Так именно во время работы над «Люпофью» вы позволили себе любовь?


Анна:
«Мы стали много времени проводить вместе, и чувств сдержать уже не могли. По его поступкам я поняла, что он сделает все, чтобы я была с ним. А я видела, что именно этот человек мне близок духовно, что мы с ним идеально подходим друг другу — как две половинки одного целого. Мы не так долго вместе, но у нас есть ощущение семьи. Я прожила с Егором более десяти лет, но никогда у меня не было с ним такой гармонии в отношениях, такого ощущения целостности».


Стас из-за вас оставил семью?


Анна:
«Ой, не знаю. Он вообще-то и раньше говорил, что отношения в семье у него не складываются, что они с женой абсолютно разные люди. Думаю, разрыв был спровоцирован не мной, а их разногласиями. По крайней мере мне хочется, чтобы это так и было, категорически не желаю становиться причиной развода, разрушать чью-то семью. Стаса я никогда об этом не спрашивала, но, по-моему, у него вполне нормальные отношения с бывшей супругой. Для нас важно, чтобы наши дочки стали относиться друг к другу по-сестрински».


Как родители восприняли развод?


Анна:
«Мама очень дружна с Егором, и так получилось, что именно он сказал ей, что мы расстаемся. Она сильно переживала. И в большей степени — из-за маленькой Полины. Но я считаю, для ребенка гораздо лучше, если его папа и мама разведутся, когда ему три года, а не двенадцать — сознательный возраст, в период которого человеку не так просто смириться с потерей одного из родителей. Мама все надеялась, что мы помиримся. Она хоть и чувствовала, что в нашей семье существуют какие-то конфликты, но думала, что мы вполне счастливы. Но ее ожидания не оправдались, мы все же развелись с Егором. Стаса же она изначально не восприняла серьезно, как, впрочем, и наши с ним отношения. И так было вплоть до того, как она пришла на просмотр нашего спектакля (а это был уже, наверное, двенадцатый раз). После спектакля Стас к ней подошел и сказал, что забирает меня. Теперь мама начинает свыкаться с мыслью о наших чувствах. Да и к Стасу у нее поменялось отношение. А вот папа в отличие от мамы мой выбор принял сразу. Кстати, «Люпофь» он смотрел несколько раз и тоже остался доволен нашей работой. Правда, недавно в Америке сказал: «И все-таки ты выбираешь эту профессию, от которой мы с мамой всеми силами пытались тебя оградить…»

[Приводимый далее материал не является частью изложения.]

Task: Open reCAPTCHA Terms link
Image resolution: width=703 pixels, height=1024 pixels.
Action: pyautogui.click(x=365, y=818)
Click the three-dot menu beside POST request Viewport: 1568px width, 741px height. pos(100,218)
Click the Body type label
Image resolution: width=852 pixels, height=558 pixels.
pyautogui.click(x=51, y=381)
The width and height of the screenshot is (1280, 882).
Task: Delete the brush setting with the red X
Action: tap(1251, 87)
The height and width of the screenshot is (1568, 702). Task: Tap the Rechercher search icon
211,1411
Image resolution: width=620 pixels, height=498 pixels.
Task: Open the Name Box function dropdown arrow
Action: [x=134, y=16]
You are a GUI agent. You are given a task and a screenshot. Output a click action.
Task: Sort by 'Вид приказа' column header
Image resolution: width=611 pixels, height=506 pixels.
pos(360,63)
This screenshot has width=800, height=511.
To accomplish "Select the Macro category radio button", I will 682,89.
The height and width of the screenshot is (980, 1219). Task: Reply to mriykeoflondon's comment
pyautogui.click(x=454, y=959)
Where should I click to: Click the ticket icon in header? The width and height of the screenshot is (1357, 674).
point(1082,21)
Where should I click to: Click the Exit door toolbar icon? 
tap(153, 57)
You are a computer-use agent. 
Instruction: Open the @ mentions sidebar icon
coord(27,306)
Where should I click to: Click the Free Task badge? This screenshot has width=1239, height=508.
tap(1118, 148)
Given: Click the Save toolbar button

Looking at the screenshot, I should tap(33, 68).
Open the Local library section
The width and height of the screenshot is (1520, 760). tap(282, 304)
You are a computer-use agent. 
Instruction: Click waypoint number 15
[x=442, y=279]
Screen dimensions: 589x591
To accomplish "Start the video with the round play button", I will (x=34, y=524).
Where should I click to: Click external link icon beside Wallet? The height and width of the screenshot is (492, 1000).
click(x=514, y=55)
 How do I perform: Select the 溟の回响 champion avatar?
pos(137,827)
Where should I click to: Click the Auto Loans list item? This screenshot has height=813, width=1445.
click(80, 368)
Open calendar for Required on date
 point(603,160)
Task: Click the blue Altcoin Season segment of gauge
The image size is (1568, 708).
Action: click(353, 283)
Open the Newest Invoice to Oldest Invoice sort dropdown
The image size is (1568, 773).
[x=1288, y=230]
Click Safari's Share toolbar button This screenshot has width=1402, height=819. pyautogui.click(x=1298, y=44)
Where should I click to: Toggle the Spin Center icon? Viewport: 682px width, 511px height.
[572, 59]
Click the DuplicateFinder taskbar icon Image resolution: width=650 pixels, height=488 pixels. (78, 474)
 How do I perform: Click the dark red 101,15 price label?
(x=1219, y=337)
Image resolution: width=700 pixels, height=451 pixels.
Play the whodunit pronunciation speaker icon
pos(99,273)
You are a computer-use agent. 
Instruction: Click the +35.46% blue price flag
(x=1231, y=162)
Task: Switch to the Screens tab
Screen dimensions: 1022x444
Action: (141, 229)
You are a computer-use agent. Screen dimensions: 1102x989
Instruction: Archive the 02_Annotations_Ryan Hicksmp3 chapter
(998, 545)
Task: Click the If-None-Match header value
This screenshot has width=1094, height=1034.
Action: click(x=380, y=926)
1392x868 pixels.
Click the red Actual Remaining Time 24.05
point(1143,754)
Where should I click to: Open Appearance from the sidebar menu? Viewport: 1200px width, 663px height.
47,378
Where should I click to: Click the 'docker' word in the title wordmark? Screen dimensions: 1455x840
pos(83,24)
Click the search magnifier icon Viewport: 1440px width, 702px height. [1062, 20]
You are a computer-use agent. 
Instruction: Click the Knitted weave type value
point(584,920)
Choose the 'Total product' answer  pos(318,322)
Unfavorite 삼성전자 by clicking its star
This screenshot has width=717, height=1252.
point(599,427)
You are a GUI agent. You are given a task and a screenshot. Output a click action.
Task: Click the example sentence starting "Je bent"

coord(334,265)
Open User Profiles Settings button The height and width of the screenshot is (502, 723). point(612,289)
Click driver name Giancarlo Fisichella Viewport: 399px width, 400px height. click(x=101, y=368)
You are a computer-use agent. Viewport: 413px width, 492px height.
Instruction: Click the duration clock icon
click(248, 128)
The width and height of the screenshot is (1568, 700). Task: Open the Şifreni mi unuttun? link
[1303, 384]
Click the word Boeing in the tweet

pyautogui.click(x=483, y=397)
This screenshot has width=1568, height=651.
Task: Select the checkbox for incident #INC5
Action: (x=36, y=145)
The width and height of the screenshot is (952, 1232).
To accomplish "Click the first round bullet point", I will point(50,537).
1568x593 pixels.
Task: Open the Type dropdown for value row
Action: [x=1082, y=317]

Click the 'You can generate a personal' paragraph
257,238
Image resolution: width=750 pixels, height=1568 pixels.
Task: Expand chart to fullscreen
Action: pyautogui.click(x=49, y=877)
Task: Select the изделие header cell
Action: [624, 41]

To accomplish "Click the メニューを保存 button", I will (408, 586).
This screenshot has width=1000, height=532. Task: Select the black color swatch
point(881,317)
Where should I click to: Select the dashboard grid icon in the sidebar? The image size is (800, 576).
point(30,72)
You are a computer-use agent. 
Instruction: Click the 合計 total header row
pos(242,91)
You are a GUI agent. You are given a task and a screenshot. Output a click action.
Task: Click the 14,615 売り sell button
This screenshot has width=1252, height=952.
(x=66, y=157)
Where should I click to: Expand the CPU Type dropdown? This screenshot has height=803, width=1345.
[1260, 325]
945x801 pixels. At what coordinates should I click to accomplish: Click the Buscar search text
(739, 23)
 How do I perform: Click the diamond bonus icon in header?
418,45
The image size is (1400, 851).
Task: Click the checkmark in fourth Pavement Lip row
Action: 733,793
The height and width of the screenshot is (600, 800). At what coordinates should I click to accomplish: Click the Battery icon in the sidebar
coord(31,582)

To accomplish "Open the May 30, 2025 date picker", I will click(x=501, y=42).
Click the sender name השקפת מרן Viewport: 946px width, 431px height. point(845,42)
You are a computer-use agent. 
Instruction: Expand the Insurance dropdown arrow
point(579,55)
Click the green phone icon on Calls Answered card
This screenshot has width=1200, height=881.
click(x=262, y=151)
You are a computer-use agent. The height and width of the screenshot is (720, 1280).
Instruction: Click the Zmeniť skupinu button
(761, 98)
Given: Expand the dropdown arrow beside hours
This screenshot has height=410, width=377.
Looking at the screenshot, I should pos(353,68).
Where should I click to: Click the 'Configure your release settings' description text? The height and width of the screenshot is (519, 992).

А Станислава не смущает, что он попадает в столь звездную семью? Все-таки ваши родители — люди известные и достигшие высот в своей профессии.


Анна:
«Недавно показывали фильм «Влюбленные», и какое же удовольствие я получила при просмотре! Я просто наслаждаюсь фильмами с участием мамы и папы. Кстати, очень хорошо помню, как папу возле подъезда подкарауливали фанатки. Но в то время СМИ личную жизнь артистов освещали скупо (и как же это было замечательно!), поэтому и поклонницы вели себя по-другому — тихо и спокойно. Но и тогда случались звонки домой: кто-то говорил маме по телефону: «Я — его настоящая жена», кто-то — «Я — сестра, о которой Родион даже не подозревает», кто-то — «Я — его любовница», и так далее. Надо отдать маме должное: она папу никогда не ревновала и с юмором воспринимала все эти бредни, что болтали поклонницы. Да, мои папа и мама — люди очень талантливые, я порой смотрю на них в каком-либо фильме и не верю, что это мои родители! Такие одаренные, такие красивые — действительно звезды. Но ведь Стас не мою звездную семью любит, а меня. Почему талант и известность моих родителей должны его смущать? У него вообще никогда никаких сомнений не бывает, если он на что-то решился. Стас — человек поступков и всегда добивается того, чего хочет. И, я думаю, поставив перед собой цель — быть со мной, он шел к ней безо всяких страхов и упреков. Мои мама и папа — люди творческие. Стас из этой же среды, поэтому у них есть много общих тем, которые они могут обсудить. И я вижу, что они хорошо чувствуют друг друга. Но больше всего меня радует, что и мама, и папа, говоря о Стасе, всегда отмечают: «Он замечательный артист с большим будущим».